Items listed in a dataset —
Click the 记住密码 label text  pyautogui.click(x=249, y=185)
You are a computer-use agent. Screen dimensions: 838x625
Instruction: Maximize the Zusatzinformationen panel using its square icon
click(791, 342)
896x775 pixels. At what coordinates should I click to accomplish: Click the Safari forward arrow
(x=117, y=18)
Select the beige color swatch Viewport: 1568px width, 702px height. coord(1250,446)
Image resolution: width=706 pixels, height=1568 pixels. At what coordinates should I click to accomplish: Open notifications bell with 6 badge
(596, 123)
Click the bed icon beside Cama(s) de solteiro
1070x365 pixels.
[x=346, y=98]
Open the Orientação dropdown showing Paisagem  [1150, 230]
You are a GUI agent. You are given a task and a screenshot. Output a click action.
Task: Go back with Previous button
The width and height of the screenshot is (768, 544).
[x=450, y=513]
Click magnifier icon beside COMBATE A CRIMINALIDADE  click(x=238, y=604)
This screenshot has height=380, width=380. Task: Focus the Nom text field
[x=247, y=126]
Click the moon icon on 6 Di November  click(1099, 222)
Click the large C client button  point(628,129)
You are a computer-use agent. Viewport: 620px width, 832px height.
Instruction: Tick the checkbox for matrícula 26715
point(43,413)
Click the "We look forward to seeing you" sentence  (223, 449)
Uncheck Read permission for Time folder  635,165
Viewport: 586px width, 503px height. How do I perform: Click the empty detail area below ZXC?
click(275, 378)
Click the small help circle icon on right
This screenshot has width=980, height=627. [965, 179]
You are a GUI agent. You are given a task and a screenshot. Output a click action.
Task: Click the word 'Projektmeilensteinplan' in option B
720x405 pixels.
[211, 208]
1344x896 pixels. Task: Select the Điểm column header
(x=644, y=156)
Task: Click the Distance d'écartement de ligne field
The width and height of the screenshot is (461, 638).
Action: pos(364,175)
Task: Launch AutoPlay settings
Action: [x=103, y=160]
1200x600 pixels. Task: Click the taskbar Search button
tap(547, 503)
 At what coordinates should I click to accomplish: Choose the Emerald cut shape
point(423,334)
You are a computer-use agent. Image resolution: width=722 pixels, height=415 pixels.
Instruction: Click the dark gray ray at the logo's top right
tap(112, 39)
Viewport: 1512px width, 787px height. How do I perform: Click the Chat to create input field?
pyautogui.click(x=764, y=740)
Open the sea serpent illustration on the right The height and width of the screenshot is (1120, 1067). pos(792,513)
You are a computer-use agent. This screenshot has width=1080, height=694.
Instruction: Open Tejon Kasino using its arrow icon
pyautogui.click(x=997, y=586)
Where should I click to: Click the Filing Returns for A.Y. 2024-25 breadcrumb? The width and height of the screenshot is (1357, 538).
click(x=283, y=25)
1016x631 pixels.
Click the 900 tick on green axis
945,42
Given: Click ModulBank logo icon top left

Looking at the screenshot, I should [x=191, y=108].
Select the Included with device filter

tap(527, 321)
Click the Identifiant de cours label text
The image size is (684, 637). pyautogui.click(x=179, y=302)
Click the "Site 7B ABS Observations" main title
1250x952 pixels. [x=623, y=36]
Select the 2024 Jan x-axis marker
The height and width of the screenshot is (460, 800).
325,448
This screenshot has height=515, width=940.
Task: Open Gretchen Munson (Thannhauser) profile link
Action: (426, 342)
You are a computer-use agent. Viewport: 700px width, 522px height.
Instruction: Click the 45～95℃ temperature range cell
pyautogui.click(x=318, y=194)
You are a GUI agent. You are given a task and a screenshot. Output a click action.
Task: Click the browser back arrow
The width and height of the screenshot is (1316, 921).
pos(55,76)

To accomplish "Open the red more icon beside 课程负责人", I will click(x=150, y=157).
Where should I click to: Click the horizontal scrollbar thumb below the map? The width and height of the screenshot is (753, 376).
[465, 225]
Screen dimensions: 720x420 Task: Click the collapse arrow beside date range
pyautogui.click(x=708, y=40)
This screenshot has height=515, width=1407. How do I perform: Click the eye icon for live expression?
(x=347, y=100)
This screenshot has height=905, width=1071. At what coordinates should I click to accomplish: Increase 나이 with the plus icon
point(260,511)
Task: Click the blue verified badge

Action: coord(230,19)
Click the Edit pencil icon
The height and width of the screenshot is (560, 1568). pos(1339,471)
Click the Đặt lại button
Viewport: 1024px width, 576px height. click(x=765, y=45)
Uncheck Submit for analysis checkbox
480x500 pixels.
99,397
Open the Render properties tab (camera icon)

WORK ORDER — Recopy the records without any alteration.

EXERCISE ANSWER —
Click the 记住密码 label text  pyautogui.click(x=249, y=185)
You are a computer-use agent. Screen dimensions: 838x625
Instruction: Maximize the Zusatzinformationen panel using its square icon
click(791, 342)
896x775 pixels. At what coordinates should I click to accomplish: Click the Safari forward arrow
(x=117, y=18)
Select the beige color swatch Viewport: 1568px width, 702px height. coord(1250,446)
Image resolution: width=706 pixels, height=1568 pixels. At what coordinates should I click to accomplish: Open notifications bell with 6 badge
(596, 123)
Click the bed icon beside Cama(s) de solteiro
1070x365 pixels.
[x=346, y=98]
Open the Orientação dropdown showing Paisagem  [1150, 230]
You are a GUI agent. You are given a task and a screenshot. Output a click action.
Task: Go back with Previous button
The width and height of the screenshot is (768, 544).
[x=450, y=513]
Click magnifier icon beside COMBATE A CRIMINALIDADE  click(x=238, y=604)
This screenshot has height=380, width=380. Task: Focus the Nom text field
[x=247, y=126]
Click the moon icon on 6 Di November  click(1099, 222)
Click the large C client button  point(628,129)
You are a computer-use agent. Viewport: 620px width, 832px height.
Instruction: Tick the checkbox for matrícula 26715
point(43,413)
Click the "We look forward to seeing you" sentence  (223, 449)
Uncheck Read permission for Time folder  635,165
Viewport: 586px width, 503px height. How do I perform: Click the empty detail area below ZXC?
click(275, 378)
Click the small help circle icon on right
This screenshot has width=980, height=627. [965, 179]
You are a GUI agent. You are given a task and a screenshot. Output a click action.
Task: Click the word 'Projektmeilensteinplan' in option B
720x405 pixels.
[211, 208]
1344x896 pixels. Task: Select the Điểm column header
(x=644, y=156)
Task: Click the Distance d'écartement de ligne field
The width and height of the screenshot is (461, 638).
Action: pos(364,175)
Task: Launch AutoPlay settings
Action: [x=103, y=160]
1200x600 pixels. Task: Click the taskbar Search button
tap(547, 503)
 At what coordinates should I click to accomplish: Choose the Emerald cut shape
point(423,334)
You are a computer-use agent. Image resolution: width=722 pixels, height=415 pixels.
Instruction: Click the dark gray ray at the logo's top right
tap(112, 39)
Viewport: 1512px width, 787px height. How do I perform: Click the Chat to create input field?
pyautogui.click(x=764, y=740)
Open the sea serpent illustration on the right The height and width of the screenshot is (1120, 1067). pos(792,513)
You are a computer-use agent. This screenshot has width=1080, height=694.
Instruction: Open Tejon Kasino using its arrow icon
pyautogui.click(x=997, y=586)
Where should I click to: Click the Filing Returns for A.Y. 2024-25 breadcrumb? The width and height of the screenshot is (1357, 538).
click(x=283, y=25)
1016x631 pixels.
Click the 900 tick on green axis
945,42
Given: Click ModulBank logo icon top left

Looking at the screenshot, I should [x=191, y=108].
Select the Included with device filter

tap(527, 321)
Click the Identifiant de cours label text
The image size is (684, 637). pyautogui.click(x=179, y=302)
Click the "Site 7B ABS Observations" main title
1250x952 pixels. [x=623, y=36]
Select the 2024 Jan x-axis marker
The height and width of the screenshot is (460, 800).
325,448
This screenshot has height=515, width=940.
Task: Open Gretchen Munson (Thannhauser) profile link
Action: (426, 342)
You are a computer-use agent. Viewport: 700px width, 522px height.
Instruction: Click the 45～95℃ temperature range cell
pyautogui.click(x=318, y=194)
You are a GUI agent. You are given a task and a screenshot. Output a click action.
Task: Click the browser back arrow
The width and height of the screenshot is (1316, 921).
pos(55,76)

To accomplish "Open the red more icon beside 课程负责人", I will click(x=150, y=157).
Where should I click to: Click the horizontal scrollbar thumb below the map? The width and height of the screenshot is (753, 376).
[465, 225]
Screen dimensions: 720x420 Task: Click the collapse arrow beside date range
pyautogui.click(x=708, y=40)
This screenshot has height=515, width=1407. How do I perform: Click the eye icon for live expression?
(x=347, y=100)
This screenshot has height=905, width=1071. At what coordinates should I click to accomplish: Increase 나이 with the plus icon
point(260,511)
Task: Click the blue verified badge

Action: coord(230,19)
Click the Edit pencil icon
The height and width of the screenshot is (560, 1568). pos(1339,471)
Click the Đặt lại button
Viewport: 1024px width, 576px height. click(x=765, y=45)
Uncheck Submit for analysis checkbox
480x500 pixels.
99,397
Open the Render properties tab (camera icon)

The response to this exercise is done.